## begin Material provided
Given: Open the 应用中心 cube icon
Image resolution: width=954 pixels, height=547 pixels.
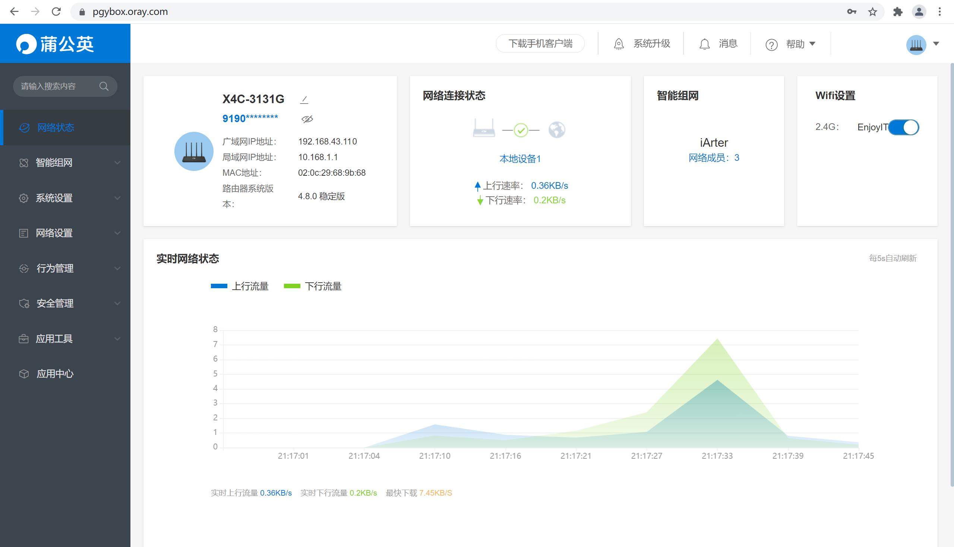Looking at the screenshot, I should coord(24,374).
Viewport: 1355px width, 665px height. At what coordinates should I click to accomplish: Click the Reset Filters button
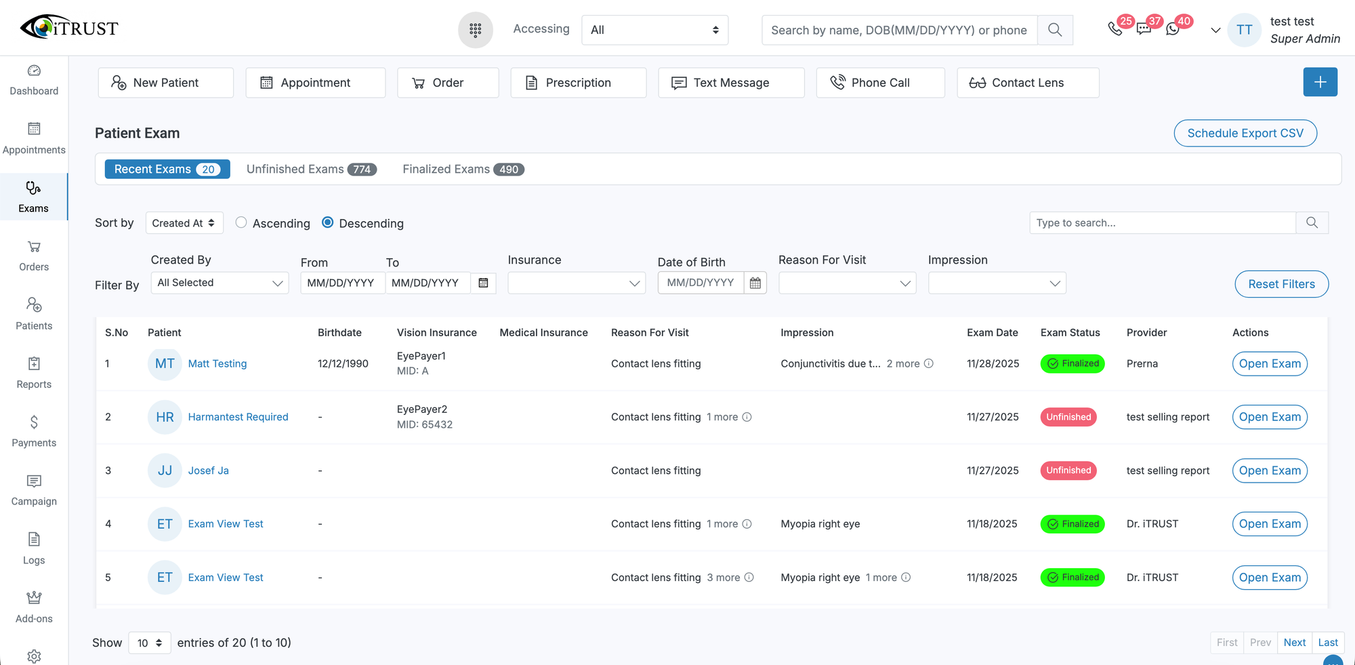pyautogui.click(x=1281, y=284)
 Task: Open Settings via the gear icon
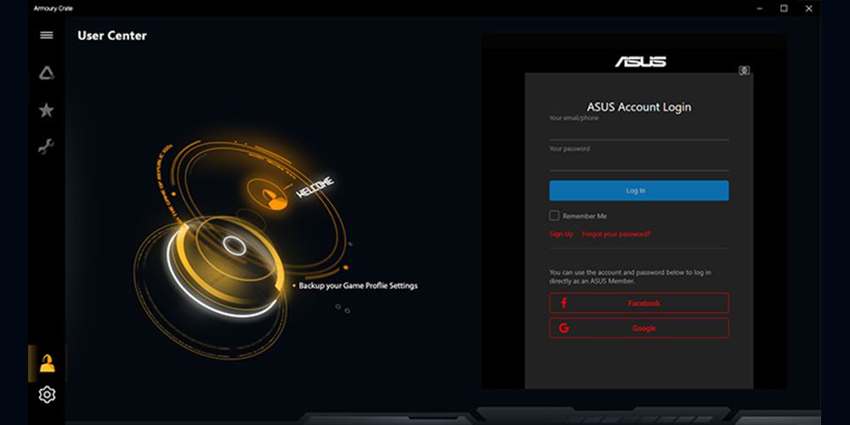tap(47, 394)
## end Material provided
[Problem requirements] Rescale the records starting at the line that has "Viewport: 1355px width, 665px" and continuing through the end of the records. Rewrite only those lines, requests included, with each click coordinate in the answers multiplied by 0.25 and rounded to a whole number (halves round up), and leave out the pictures.

[Response below]
Viewport: 1355px width, 665px height. At what coordinates should I click to accomplish: Click the Reset Filters button
pyautogui.click(x=320, y=71)
 Task: Open Settings via the gear icon
tap(12, 99)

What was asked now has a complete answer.